Texting and Driving


Quota of Tickets is Not The Objective Here

Marc-Andre Lavigne
Opinions Editor

Last week, from Tuesday through Thursday, police officers from the Sûreté du Québec and agents from Contrôle Routier Québec hit the roads and highways of Quebec City with the intention of trying out a pilot project. The project was a collaborative effort between the Sûreté du Québec, Contrôle Routier Québec and the SAAQ to tackle the issue of texting while driving.

Efforts are being made by all three groups are to highlight the SAAQ’s campaign against texting while driving with the head slogan: “When you text and drive, you just don’t care about the consequences” (SAAQ).

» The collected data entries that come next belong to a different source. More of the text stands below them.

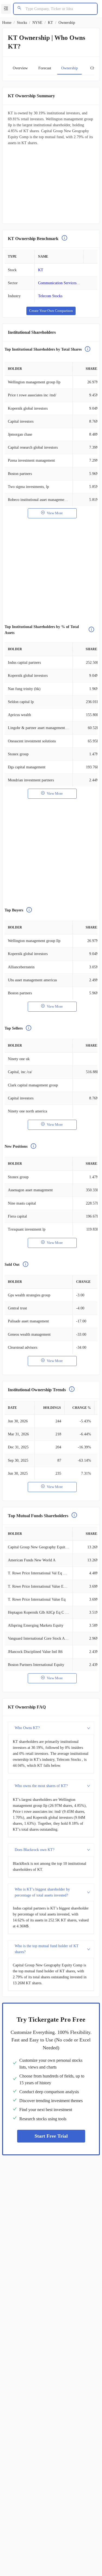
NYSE (37, 23)
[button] (51, 1728)
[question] (64, 238)
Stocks (22, 23)
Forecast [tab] (44, 68)
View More (55, 513)
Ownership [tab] (69, 68)
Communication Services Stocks (63, 283)
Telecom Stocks (50, 296)
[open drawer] (6, 9)
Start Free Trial (51, 2136)
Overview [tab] (20, 68)
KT (50, 23)
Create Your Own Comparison (51, 311)
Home (6, 23)
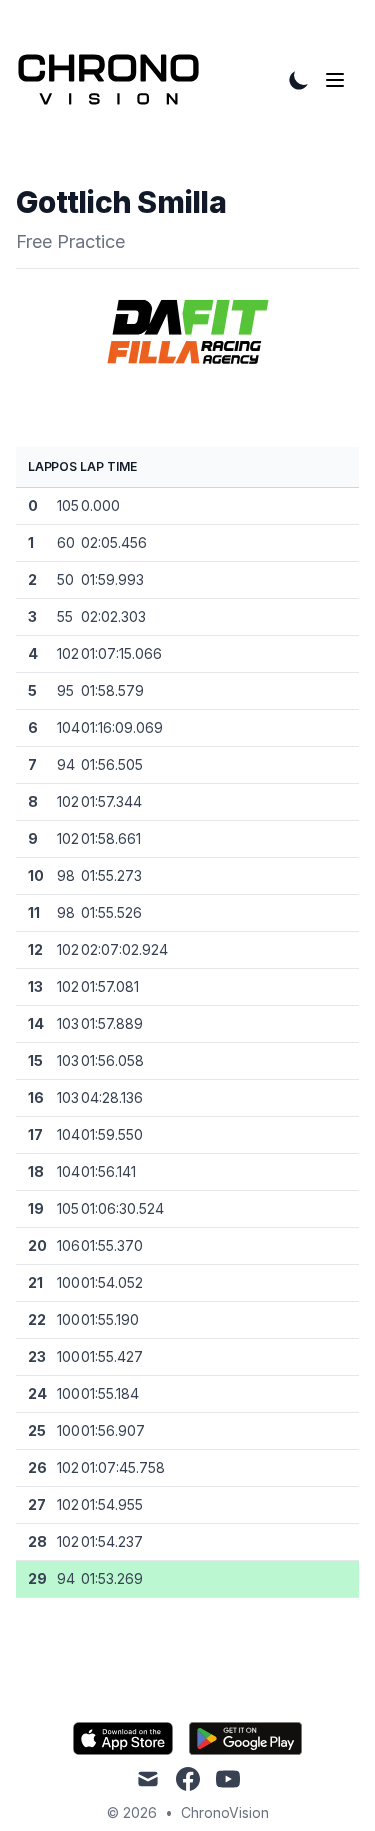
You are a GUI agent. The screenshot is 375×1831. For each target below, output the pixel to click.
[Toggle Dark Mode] (299, 80)
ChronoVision (225, 1812)
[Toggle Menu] (339, 80)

The officers involved in the project achieved a moderate level of success. In total, more than 70 tickets were given to drivers for having their cellphones in their hand while driving (Radio-Canada). They also gave a number of tickets to people who weren’t wearing their seatbelts.

Éric Santerre, coordinator of media relations of Contrôle Routier Québec, has said that police officers are not always able to see people texting while driving because the cellphone is on the driver’s lap. He added that for Contrôle Routier Québec, who has to deal with trucks, they are not always able to see what the driver is doing given the fact that the cabin is higher than normal vehicles (LaPresse). Their method for giving so many tickets involves the use of a bus. Patrolling the streets in the bus permits them to have a better view of what drivers are doing in their vehicles. Officers on board the bus spotted drivers committing the infraction and would relay the information to an officer in a patrol vehicle in front of the bus. The drivers who were caught texting while driving recieved a fine of $120 and 4 demerit points. However, it must be made clear that the goal of the project was not to give a large number of tickets to drivers, but rather to raise awareness and to prevent people from texting and driving. Mr. Santerre added that it would not be too far-fetched to predict that the project could appear in other cities across Quebec.

Law enforcers hope that the new project achieved its goal. They hope the drivers who were caught know that there are legal consequences to their actions and that drivers who would normally text are now aware of the methods that could be employed to catch them. Overall, they hope people will stop texting behind the wheel.